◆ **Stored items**
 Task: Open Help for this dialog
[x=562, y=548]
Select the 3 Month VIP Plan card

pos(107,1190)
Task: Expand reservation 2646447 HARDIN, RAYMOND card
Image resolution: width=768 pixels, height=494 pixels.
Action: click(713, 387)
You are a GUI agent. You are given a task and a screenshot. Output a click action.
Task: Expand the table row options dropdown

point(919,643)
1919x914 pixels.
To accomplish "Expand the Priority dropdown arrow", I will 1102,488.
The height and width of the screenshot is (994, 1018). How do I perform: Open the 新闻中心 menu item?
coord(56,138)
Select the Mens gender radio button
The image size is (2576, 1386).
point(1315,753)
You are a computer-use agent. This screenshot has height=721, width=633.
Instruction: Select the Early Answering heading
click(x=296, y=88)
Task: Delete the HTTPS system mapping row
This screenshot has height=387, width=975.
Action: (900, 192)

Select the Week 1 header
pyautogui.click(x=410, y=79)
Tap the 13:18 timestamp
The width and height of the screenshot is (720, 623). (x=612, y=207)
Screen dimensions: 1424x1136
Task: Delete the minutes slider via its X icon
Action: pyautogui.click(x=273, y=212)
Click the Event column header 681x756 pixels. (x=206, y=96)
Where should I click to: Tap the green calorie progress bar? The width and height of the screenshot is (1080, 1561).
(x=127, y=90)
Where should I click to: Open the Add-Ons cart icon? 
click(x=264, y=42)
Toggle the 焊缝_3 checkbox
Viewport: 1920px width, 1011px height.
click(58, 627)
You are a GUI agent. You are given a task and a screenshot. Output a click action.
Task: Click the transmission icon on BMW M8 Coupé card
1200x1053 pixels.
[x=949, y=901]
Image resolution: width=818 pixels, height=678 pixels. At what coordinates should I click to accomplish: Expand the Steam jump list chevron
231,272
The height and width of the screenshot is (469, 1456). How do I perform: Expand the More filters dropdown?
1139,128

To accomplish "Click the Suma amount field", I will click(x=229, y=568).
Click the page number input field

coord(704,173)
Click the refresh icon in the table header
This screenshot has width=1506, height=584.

◆ **Problem details**
Take the records above and write each one out again exactly.

◆ **Answer for the task**
 Task: Open Help for this dialog
[x=562, y=548]
Select the 3 Month VIP Plan card

pos(107,1190)
Task: Expand reservation 2646447 HARDIN, RAYMOND card
Image resolution: width=768 pixels, height=494 pixels.
Action: click(713, 387)
You are a GUI agent. You are given a task and a screenshot. Output a click action.
Task: Expand the table row options dropdown

point(919,643)
1919x914 pixels.
To accomplish "Expand the Priority dropdown arrow", I will 1102,488.
The height and width of the screenshot is (994, 1018). How do I perform: Open the 新闻中心 menu item?
coord(56,138)
Select the Mens gender radio button
The image size is (2576, 1386).
point(1315,753)
You are a computer-use agent. This screenshot has height=721, width=633.
Instruction: Select the Early Answering heading
click(x=296, y=88)
Task: Delete the HTTPS system mapping row
This screenshot has height=387, width=975.
Action: (900, 192)

Select the Week 1 header
pyautogui.click(x=410, y=79)
Tap the 13:18 timestamp
The width and height of the screenshot is (720, 623). (x=612, y=207)
Screen dimensions: 1424x1136
Task: Delete the minutes slider via its X icon
Action: pyautogui.click(x=273, y=212)
Click the Event column header 681x756 pixels. (x=206, y=96)
Where should I click to: Tap the green calorie progress bar? The width and height of the screenshot is (1080, 1561).
(x=127, y=90)
Where should I click to: Open the Add-Ons cart icon? 
click(x=264, y=42)
Toggle the 焊缝_3 checkbox
Viewport: 1920px width, 1011px height.
click(58, 627)
You are a GUI agent. You are given a task and a screenshot. Output a click action.
Task: Click the transmission icon on BMW M8 Coupé card
1200x1053 pixels.
[x=949, y=901]
Image resolution: width=818 pixels, height=678 pixels. At what coordinates should I click to accomplish: Expand the Steam jump list chevron
231,272
The height and width of the screenshot is (469, 1456). How do I perform: Expand the More filters dropdown?
1139,128

To accomplish "Click the Suma amount field", I will click(x=229, y=568).
Click the page number input field

coord(704,173)
Click the refresh icon in the table header
This screenshot has width=1506, height=584.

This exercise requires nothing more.